| TASK DETAILS |
Please find all lines in the data that hold the string "left" and copy them.

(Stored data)
== Segment start ==
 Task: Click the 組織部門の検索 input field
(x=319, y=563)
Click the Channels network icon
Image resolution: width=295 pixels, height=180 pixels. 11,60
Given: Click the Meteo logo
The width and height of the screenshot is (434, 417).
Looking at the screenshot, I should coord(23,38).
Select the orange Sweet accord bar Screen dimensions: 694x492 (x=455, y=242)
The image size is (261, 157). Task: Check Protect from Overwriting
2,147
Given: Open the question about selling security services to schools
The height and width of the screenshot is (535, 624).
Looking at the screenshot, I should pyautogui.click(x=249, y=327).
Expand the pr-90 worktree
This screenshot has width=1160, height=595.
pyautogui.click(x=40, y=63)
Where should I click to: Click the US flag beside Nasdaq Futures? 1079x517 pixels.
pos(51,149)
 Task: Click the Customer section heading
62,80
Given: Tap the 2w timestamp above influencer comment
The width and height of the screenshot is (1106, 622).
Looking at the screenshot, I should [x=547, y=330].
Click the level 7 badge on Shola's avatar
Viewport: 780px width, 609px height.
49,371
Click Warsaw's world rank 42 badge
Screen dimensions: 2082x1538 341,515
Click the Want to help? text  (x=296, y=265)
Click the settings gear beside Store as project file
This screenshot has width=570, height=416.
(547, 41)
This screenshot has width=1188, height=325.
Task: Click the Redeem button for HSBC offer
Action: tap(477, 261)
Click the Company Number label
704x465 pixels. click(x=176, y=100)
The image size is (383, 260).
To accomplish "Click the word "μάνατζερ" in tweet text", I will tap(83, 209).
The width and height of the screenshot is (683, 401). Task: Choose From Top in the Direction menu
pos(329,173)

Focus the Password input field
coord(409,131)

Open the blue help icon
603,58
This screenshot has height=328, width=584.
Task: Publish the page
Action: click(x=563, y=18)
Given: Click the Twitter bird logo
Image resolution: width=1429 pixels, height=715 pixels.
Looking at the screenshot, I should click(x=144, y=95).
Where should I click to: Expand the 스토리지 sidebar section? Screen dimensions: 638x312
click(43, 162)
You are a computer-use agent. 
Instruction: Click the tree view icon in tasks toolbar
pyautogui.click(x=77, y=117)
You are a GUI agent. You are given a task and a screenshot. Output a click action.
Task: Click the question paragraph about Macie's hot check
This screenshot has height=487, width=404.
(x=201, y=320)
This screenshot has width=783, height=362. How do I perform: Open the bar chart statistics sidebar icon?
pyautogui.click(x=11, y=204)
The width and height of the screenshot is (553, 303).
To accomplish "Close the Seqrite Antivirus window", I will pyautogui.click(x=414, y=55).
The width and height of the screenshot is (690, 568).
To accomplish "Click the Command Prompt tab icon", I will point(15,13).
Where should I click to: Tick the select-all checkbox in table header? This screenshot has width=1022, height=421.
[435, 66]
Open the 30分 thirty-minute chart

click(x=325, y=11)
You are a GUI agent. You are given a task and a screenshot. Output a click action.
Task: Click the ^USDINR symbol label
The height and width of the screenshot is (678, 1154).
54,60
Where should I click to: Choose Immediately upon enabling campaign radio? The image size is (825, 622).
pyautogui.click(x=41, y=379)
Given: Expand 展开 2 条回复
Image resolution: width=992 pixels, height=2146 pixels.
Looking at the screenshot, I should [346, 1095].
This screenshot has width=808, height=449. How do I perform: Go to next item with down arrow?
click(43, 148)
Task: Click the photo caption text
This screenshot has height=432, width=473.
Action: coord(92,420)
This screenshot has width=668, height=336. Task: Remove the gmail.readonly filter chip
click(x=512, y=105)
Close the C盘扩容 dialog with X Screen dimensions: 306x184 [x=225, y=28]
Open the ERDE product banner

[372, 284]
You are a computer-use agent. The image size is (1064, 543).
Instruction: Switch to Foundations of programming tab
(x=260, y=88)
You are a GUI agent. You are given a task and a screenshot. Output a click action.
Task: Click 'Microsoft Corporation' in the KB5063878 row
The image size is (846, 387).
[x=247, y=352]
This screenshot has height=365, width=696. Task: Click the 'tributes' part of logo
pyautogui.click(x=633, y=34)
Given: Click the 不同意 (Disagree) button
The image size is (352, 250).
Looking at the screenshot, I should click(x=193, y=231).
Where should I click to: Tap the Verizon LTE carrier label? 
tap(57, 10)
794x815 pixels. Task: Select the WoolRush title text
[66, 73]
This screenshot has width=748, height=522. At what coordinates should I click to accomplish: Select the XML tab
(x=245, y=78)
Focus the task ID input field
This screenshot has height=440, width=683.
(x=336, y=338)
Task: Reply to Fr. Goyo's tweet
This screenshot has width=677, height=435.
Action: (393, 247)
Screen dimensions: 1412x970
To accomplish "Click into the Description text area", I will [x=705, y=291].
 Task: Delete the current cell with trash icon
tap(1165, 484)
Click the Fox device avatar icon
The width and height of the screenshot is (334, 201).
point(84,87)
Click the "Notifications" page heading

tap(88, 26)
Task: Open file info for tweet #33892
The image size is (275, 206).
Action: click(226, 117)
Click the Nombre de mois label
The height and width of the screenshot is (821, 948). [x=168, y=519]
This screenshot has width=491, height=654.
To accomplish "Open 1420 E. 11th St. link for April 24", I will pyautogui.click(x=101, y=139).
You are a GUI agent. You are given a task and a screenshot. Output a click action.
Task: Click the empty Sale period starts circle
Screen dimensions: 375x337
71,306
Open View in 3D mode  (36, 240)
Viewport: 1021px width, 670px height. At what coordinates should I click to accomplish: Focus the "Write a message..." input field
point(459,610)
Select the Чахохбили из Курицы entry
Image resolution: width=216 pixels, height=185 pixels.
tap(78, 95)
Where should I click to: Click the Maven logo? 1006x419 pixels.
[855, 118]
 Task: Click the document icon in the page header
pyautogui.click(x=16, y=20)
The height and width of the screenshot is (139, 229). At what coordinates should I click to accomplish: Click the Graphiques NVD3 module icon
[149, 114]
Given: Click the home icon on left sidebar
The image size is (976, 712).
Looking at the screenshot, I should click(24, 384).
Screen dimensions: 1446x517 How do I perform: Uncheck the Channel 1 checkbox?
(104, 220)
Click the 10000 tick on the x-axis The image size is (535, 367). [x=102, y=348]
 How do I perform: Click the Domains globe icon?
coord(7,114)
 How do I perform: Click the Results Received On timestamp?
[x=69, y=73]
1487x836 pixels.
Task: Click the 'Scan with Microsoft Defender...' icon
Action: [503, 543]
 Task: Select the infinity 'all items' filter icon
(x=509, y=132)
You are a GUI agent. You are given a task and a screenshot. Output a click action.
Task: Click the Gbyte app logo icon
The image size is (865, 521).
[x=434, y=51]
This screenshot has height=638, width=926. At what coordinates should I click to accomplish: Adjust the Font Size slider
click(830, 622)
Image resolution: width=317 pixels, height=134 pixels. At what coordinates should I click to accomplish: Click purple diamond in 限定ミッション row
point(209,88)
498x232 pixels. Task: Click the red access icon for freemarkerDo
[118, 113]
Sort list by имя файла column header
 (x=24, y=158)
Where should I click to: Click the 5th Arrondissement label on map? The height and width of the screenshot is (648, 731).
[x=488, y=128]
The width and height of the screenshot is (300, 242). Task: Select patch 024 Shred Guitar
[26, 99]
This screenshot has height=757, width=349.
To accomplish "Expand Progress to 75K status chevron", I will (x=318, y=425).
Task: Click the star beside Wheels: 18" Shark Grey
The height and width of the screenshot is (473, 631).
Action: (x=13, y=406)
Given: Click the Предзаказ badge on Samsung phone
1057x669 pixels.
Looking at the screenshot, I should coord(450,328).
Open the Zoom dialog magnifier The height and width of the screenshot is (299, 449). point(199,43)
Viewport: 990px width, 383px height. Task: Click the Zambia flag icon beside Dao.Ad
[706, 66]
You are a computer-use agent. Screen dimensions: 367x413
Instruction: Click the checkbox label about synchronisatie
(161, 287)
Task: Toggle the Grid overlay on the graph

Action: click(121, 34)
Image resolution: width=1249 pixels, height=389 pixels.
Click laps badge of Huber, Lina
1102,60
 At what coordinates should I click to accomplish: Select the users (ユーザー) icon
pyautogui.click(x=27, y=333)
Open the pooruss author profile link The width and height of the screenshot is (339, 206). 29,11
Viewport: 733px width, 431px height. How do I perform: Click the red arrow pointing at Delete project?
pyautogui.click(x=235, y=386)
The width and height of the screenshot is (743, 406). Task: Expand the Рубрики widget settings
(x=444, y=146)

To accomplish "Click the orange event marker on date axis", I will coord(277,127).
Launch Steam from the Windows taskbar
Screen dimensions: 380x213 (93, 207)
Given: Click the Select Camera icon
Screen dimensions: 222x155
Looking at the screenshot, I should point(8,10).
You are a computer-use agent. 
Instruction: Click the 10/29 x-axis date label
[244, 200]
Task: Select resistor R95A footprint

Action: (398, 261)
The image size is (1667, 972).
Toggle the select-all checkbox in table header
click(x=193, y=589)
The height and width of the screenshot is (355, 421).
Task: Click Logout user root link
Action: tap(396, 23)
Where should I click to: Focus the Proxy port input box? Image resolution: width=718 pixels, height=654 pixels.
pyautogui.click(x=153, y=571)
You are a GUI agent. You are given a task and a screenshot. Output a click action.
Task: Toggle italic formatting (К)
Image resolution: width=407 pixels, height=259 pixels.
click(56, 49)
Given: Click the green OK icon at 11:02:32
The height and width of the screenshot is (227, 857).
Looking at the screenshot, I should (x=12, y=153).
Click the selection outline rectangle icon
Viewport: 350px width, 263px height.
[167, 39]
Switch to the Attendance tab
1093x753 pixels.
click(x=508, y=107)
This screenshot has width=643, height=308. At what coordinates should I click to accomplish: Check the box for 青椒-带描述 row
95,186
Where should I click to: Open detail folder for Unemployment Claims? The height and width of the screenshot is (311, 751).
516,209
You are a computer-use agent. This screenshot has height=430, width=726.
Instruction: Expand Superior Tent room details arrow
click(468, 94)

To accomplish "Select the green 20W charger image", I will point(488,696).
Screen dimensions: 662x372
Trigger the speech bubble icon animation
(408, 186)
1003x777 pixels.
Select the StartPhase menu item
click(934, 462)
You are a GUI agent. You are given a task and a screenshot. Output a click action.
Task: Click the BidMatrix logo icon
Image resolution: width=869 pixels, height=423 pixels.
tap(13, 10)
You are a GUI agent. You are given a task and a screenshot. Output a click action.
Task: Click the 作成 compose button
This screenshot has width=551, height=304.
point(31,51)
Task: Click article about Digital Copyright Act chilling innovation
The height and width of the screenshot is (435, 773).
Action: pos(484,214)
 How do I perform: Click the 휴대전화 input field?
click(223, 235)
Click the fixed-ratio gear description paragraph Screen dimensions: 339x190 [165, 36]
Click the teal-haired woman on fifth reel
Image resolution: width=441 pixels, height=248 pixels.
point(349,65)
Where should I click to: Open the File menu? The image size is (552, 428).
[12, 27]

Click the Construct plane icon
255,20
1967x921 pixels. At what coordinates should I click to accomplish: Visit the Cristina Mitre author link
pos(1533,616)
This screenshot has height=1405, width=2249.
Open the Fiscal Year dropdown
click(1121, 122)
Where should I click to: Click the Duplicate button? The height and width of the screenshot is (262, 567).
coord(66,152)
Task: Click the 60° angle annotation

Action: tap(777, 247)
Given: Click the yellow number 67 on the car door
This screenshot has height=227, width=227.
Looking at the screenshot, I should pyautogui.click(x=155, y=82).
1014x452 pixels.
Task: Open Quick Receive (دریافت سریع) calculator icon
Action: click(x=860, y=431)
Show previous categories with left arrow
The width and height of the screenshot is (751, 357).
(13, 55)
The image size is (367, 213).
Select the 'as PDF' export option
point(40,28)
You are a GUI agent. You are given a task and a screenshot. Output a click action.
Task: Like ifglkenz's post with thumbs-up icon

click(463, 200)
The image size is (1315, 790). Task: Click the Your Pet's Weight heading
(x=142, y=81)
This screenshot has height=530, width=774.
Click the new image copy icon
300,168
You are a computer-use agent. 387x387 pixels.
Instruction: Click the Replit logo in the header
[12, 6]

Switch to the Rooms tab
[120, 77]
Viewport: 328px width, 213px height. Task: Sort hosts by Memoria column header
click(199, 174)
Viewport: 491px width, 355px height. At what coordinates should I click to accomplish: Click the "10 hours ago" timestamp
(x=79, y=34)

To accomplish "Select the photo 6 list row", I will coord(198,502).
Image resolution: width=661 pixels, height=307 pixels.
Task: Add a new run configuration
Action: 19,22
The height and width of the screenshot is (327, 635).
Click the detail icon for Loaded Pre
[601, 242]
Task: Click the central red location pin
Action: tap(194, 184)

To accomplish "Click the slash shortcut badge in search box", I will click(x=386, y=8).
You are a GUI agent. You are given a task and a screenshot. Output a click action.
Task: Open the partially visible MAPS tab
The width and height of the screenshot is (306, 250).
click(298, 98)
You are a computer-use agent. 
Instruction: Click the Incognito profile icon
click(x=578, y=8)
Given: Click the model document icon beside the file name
== Segment end ==
| TASK OUTPUT |
Given: Click the home icon on left sidebar
Show previous categories with left arrow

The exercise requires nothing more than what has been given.